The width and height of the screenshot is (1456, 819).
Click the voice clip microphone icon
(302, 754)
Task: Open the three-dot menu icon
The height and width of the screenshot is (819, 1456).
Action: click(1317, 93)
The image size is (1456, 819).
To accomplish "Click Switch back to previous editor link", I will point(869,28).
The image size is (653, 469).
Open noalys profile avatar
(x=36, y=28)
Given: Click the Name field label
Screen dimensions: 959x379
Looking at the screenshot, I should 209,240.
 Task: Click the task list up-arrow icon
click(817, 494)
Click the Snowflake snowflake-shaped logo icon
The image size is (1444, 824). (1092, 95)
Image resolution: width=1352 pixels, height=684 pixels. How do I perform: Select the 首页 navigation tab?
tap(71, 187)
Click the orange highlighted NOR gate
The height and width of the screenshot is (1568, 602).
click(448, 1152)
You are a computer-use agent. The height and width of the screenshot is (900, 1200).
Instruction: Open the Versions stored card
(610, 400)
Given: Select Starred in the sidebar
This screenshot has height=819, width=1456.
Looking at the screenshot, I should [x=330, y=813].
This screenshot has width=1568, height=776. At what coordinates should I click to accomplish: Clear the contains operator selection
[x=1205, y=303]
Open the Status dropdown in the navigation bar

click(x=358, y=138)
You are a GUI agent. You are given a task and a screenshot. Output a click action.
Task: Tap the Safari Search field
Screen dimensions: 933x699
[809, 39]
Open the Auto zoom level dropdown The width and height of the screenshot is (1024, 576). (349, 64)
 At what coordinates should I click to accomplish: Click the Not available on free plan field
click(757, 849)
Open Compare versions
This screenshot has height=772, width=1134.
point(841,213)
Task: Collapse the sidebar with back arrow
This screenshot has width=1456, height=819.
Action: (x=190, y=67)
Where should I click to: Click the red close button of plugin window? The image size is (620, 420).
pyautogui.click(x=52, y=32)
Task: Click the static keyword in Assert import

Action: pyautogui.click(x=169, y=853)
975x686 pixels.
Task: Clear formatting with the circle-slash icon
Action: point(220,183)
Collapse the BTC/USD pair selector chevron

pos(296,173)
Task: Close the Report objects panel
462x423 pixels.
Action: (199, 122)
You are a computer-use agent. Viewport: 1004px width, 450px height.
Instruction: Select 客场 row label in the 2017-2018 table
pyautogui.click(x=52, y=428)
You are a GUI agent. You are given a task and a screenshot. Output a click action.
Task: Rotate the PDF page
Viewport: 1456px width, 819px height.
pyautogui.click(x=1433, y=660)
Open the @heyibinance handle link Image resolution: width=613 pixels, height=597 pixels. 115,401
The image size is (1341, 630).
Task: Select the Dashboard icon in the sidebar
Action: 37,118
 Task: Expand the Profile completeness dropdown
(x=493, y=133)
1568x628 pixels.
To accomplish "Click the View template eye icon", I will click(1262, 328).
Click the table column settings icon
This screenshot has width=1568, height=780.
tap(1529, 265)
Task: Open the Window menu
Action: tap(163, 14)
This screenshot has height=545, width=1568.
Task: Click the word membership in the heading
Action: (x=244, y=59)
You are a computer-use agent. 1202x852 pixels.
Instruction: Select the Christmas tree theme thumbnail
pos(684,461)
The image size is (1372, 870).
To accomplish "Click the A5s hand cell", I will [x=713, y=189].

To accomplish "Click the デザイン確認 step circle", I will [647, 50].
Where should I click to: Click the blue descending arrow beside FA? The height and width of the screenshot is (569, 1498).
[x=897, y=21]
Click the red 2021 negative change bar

........

- GIVEN TASK:
Please rewrite all of the material above, replacing every "Instruction:" with "Goal:" and leaving everything else unchanged.

- WRITTEN REPLY:
The width and height of the screenshot is (1456, 819).
Click the voice clip microphone icon
(302, 754)
Task: Open the three-dot menu icon
The height and width of the screenshot is (819, 1456).
Action: click(1317, 93)
The image size is (1456, 819).
To accomplish "Click Switch back to previous editor link", I will point(869,28).
The image size is (653, 469).
Open noalys profile avatar
(x=36, y=28)
Given: Click the Name field label
Screen dimensions: 959x379
Looking at the screenshot, I should 209,240.
 Task: Click the task list up-arrow icon
click(817, 494)
Click the Snowflake snowflake-shaped logo icon
The image size is (1444, 824). (1092, 95)
Image resolution: width=1352 pixels, height=684 pixels. How do I perform: Select the 首页 navigation tab?
tap(71, 187)
Click the orange highlighted NOR gate
The height and width of the screenshot is (1568, 602).
click(448, 1152)
You are a computer-use agent. The height and width of the screenshot is (900, 1200).
Goal: Open the Versions stored card
(610, 400)
Given: Select Starred in the sidebar
This screenshot has height=819, width=1456.
Looking at the screenshot, I should [x=330, y=813].
This screenshot has width=1568, height=776. At what coordinates should I click to accomplish: Clear the contains operator selection
[x=1205, y=303]
Open the Status dropdown in the navigation bar

click(x=358, y=138)
You are a GUI agent. You are given a task and a screenshot. Output a click action.
Task: Tap the Safari Search field
Screen dimensions: 933x699
[809, 39]
Open the Auto zoom level dropdown The width and height of the screenshot is (1024, 576). (349, 64)
 At what coordinates should I click to accomplish: Click the Not available on free plan field
click(757, 849)
Open Compare versions
This screenshot has height=772, width=1134.
point(841,213)
Task: Collapse the sidebar with back arrow
This screenshot has width=1456, height=819.
Action: (x=190, y=67)
Where should I click to: Click the red close button of plugin window? The image size is (620, 420).
pyautogui.click(x=52, y=32)
Task: Click the static keyword in Assert import

Action: pyautogui.click(x=169, y=853)
975x686 pixels.
Task: Clear formatting with the circle-slash icon
Action: point(220,183)
Collapse the BTC/USD pair selector chevron

pos(296,173)
Task: Close the Report objects panel
462x423 pixels.
Action: (199, 122)
You are a computer-use agent. Viewport: 1004px width, 450px height.
Goal: Select 客场 row label in the 2017-2018 table
pyautogui.click(x=52, y=428)
You are a GUI agent. You are given a task and a screenshot. Output a click action.
Task: Rotate the PDF page
Viewport: 1456px width, 819px height.
pyautogui.click(x=1433, y=660)
Open the @heyibinance handle link Image resolution: width=613 pixels, height=597 pixels. 115,401
The image size is (1341, 630).
Task: Select the Dashboard icon in the sidebar
Action: 37,118
 Task: Expand the Profile completeness dropdown
(x=493, y=133)
1568x628 pixels.
To accomplish "Click the View template eye icon", I will click(1262, 328).
Click the table column settings icon
This screenshot has width=1568, height=780.
tap(1529, 265)
Task: Open the Window menu
Action: tap(163, 14)
This screenshot has height=545, width=1568.
Task: Click the word membership in the heading
Action: (x=244, y=59)
You are a computer-use agent. 1202x852 pixels.
Goal: Select the Christmas tree theme thumbnail
pos(684,461)
The image size is (1372, 870).
To accomplish "Click the A5s hand cell", I will [x=713, y=189].

To accomplish "Click the デザイン確認 step circle", I will [647, 50].
Where should I click to: Click the blue descending arrow beside FA? The height and width of the screenshot is (569, 1498).
[x=897, y=21]
Click the red 2021 negative change bar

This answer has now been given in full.